Ma la malafede del Cassese è ben testimoniata da questa affermazione: «Il governo, infine, dall’operazione (sulla rete telefonica, ndr) avrebbe il consueto vantaggio. Avendo le mani in pasta, avrà la possibilità di nominare amministratori e di godere di posti di sottogoverno per propri clienti». Certo che ce l’avrà, questa possibilità. Ma, a parte l’inaccettabilità di un processo alle intenzioni dal pulpito non proprio illibato delle pagine del Corsera, che forse sarebbe meglio avere amministratori nominati da privati unicamente interessati ai loro profitti?

Per Cassese è evidentemente così. Questa la sua illuminante conclusione:
«Il governo, invece di cercare di combinare matrimoni, con il pericolo di rimanere invischiato nelle lotte di mercato, per il controllo di Tim, farebbe bene a dettare poche regole e ad astenersi dall’intervenire, facendo rispettare i tempi di costruzione della rete agli affidatari, che hanno ottenuto i finanziamenti pubblici, secondo le direttive dell’Unione europea». Amen!

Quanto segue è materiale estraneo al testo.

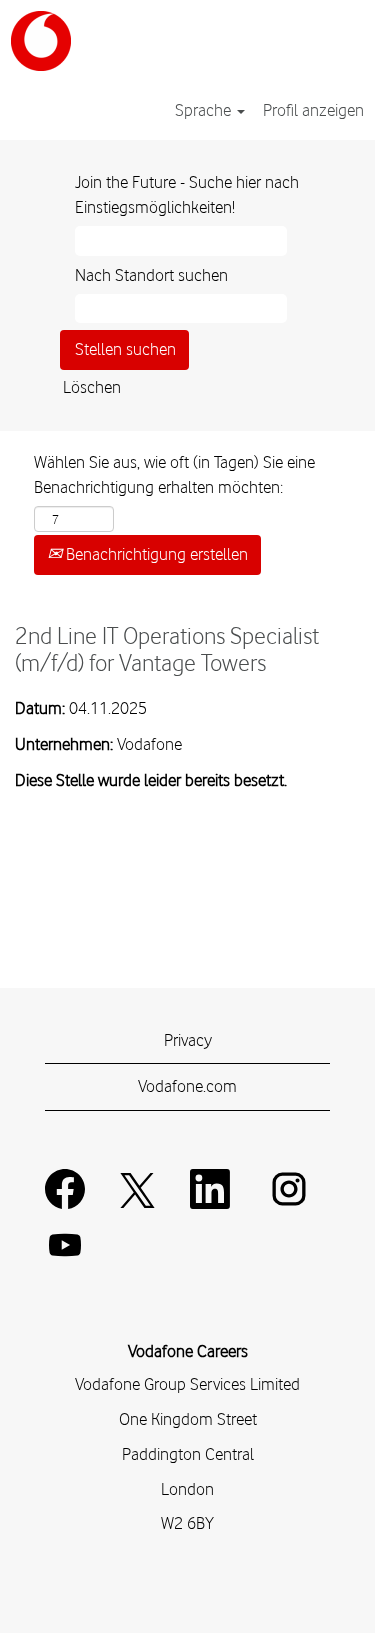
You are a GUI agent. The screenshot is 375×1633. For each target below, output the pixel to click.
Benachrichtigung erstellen (155, 554)
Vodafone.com (187, 1086)
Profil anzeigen (313, 110)
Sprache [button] (205, 110)
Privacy (188, 1040)
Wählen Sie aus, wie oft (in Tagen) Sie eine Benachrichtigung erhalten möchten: (174, 475)
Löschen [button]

Lasciar fare al mercato, astenersi dall’intervenire, limitarsi alle regole, affidarsi alle direttive di Bruxelles: altro non si può fare, ci mancherebbe! E ci mancherebbe che qualcuno avesse a ricordarsi del già citato art. 43! Che proprio per questo vogliamo rammentare al costituzionalista Cassese:
«Art. 43. A fini di utilità generale la legge può riservare originariamente o trasferire, mediante espropriazione e salvo indennizzo, allo Stato, ad enti pubblici o a comunità di lavoratori o di utenti determinate imprese o categorie di imprese, che si riferiscano a servizi pubblici essenziali o a fonti di energia o a situazioni di monopolio ed abbiano carattere di preminente interesse generale».

Nazionalizzare si può, dice la Costituzione repubblicana. Nazionalizzare si deve, aggiungiamo noi nel nostro piccolo. E nel caso della rete telefonica, Cassese o non Cassese, proprio non dovrebbe esserci dubbio alcuno.